Aim:
Swap every occurrence of "GUI agent" for "UI agent" in the items below and reproduce them with no other changes.
##### Records #####
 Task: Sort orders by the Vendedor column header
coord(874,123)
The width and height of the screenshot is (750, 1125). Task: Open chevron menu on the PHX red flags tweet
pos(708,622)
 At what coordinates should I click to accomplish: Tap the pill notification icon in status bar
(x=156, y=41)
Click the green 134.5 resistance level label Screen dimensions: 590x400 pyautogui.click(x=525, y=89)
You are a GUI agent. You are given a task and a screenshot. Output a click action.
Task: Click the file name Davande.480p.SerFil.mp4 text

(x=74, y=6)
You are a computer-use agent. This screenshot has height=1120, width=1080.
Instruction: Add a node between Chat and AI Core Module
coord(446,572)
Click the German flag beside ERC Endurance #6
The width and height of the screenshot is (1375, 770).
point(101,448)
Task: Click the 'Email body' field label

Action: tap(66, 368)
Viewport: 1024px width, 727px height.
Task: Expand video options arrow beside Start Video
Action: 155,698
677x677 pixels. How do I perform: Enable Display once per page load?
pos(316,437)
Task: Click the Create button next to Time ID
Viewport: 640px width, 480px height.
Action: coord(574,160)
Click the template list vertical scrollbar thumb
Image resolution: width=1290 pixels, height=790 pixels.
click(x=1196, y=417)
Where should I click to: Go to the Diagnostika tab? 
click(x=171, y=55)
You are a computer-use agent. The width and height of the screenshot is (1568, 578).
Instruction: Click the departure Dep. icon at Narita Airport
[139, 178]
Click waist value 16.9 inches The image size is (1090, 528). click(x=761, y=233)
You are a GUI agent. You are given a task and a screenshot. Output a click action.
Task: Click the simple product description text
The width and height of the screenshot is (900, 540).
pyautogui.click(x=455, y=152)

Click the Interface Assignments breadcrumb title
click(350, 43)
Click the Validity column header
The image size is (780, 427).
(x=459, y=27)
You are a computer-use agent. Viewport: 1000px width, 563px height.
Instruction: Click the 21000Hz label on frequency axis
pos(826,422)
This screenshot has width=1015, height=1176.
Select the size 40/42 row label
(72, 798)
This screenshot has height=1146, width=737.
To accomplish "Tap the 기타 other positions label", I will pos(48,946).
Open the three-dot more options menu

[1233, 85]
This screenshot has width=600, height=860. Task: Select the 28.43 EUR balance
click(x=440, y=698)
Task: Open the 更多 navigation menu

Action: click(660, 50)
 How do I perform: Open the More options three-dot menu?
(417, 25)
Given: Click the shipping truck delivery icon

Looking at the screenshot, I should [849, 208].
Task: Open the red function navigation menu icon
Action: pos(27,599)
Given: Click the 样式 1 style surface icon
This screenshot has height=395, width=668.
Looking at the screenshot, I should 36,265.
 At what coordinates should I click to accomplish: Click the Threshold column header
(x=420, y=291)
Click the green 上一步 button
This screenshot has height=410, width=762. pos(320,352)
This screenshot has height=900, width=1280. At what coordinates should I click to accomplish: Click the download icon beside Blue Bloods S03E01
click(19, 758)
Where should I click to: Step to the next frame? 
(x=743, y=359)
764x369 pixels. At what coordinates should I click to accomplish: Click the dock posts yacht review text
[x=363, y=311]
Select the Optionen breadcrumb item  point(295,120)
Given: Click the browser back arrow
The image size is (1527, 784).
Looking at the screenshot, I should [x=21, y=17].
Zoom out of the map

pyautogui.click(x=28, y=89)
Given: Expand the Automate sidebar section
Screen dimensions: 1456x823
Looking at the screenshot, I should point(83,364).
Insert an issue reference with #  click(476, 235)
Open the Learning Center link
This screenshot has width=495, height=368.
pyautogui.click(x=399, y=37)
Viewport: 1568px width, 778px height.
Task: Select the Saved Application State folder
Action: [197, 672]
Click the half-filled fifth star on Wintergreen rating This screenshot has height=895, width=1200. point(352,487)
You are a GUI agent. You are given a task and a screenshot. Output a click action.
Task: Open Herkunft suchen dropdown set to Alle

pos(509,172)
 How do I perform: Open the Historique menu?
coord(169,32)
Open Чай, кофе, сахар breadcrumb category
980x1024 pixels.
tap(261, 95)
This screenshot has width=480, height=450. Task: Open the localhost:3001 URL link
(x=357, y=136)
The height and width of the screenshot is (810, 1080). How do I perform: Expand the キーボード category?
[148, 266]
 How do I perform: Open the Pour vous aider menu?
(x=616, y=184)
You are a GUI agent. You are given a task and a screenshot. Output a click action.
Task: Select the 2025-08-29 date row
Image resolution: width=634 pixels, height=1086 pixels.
#####
Answer to the exercise:
 Task: Sort orders by the Vendedor column header
coord(874,123)
The width and height of the screenshot is (750, 1125). Task: Open chevron menu on the PHX red flags tweet
pos(708,622)
 At what coordinates should I click to accomplish: Tap the pill notification icon in status bar
(x=156, y=41)
Click the green 134.5 resistance level label Screen dimensions: 590x400 pyautogui.click(x=525, y=89)
You are a UI agent. You are given a task and a screenshot. Output a click action.
Task: Click the file name Davande.480p.SerFil.mp4 text

(x=74, y=6)
You are a computer-use agent. This screenshot has height=1120, width=1080.
Instruction: Add a node between Chat and AI Core Module
coord(446,572)
Click the German flag beside ERC Endurance #6
The width and height of the screenshot is (1375, 770).
point(101,448)
Task: Click the 'Email body' field label

Action: tap(66, 368)
Viewport: 1024px width, 727px height.
Task: Expand video options arrow beside Start Video
Action: 155,698
677x677 pixels. How do I perform: Enable Display once per page load?
pos(316,437)
Task: Click the Create button next to Time ID
Viewport: 640px width, 480px height.
Action: coord(574,160)
Click the template list vertical scrollbar thumb
Image resolution: width=1290 pixels, height=790 pixels.
click(x=1196, y=417)
Where should I click to: Go to the Diagnostika tab? 
click(x=171, y=55)
You are a computer-use agent. The width and height of the screenshot is (1568, 578).
Instruction: Click the departure Dep. icon at Narita Airport
[139, 178]
Click waist value 16.9 inches The image size is (1090, 528). click(x=761, y=233)
You are a UI agent. You are given a task and a screenshot. Output a click action.
Task: Click the simple product description text
The width and height of the screenshot is (900, 540).
pyautogui.click(x=455, y=152)

Click the Interface Assignments breadcrumb title
click(350, 43)
Click the Validity column header
The image size is (780, 427).
(x=459, y=27)
You are a computer-use agent. Viewport: 1000px width, 563px height.
Instruction: Click the 21000Hz label on frequency axis
pos(826,422)
This screenshot has width=1015, height=1176.
Select the size 40/42 row label
(72, 798)
This screenshot has height=1146, width=737.
To accomplish "Tap the 기타 other positions label", I will pos(48,946).
Open the three-dot more options menu

[1233, 85]
This screenshot has width=600, height=860. Task: Select the 28.43 EUR balance
click(x=440, y=698)
Task: Open the 更多 navigation menu

Action: click(660, 50)
 How do I perform: Open the More options three-dot menu?
(417, 25)
Given: Click the shipping truck delivery icon

Looking at the screenshot, I should [849, 208].
Task: Open the red function navigation menu icon
Action: pos(27,599)
Given: Click the 样式 1 style surface icon
This screenshot has height=395, width=668.
Looking at the screenshot, I should 36,265.
 At what coordinates should I click to accomplish: Click the Threshold column header
(x=420, y=291)
Click the green 上一步 button
This screenshot has height=410, width=762. pos(320,352)
This screenshot has height=900, width=1280. At what coordinates should I click to accomplish: Click the download icon beside Blue Bloods S03E01
click(19, 758)
Where should I click to: Step to the next frame? 
(x=743, y=359)
764x369 pixels. At what coordinates should I click to accomplish: Click the dock posts yacht review text
[x=363, y=311]
Select the Optionen breadcrumb item  point(295,120)
Given: Click the browser back arrow
The image size is (1527, 784).
Looking at the screenshot, I should [x=21, y=17].
Zoom out of the map

pyautogui.click(x=28, y=89)
Given: Expand the Automate sidebar section
Screen dimensions: 1456x823
Looking at the screenshot, I should point(83,364).
Insert an issue reference with #  click(476, 235)
Open the Learning Center link
This screenshot has width=495, height=368.
pyautogui.click(x=399, y=37)
Viewport: 1568px width, 778px height.
Task: Select the Saved Application State folder
Action: [197, 672]
Click the half-filled fifth star on Wintergreen rating This screenshot has height=895, width=1200. point(352,487)
You are a UI agent. You are given a task and a screenshot. Output a click action.
Task: Open Herkunft suchen dropdown set to Alle

pos(509,172)
 How do I perform: Open the Historique menu?
coord(169,32)
Open Чай, кофе, сахар breadcrumb category
980x1024 pixels.
tap(261, 95)
This screenshot has width=480, height=450. Task: Open the localhost:3001 URL link
(x=357, y=136)
The height and width of the screenshot is (810, 1080). How do I perform: Expand the キーボード category?
[148, 266]
 How do I perform: Open the Pour vous aider menu?
(x=616, y=184)
You are a UI agent. You are given a task and a screenshot. Output a click action.
Task: Select the 2025-08-29 date row
Image resolution: width=634 pixels, height=1086 pixels.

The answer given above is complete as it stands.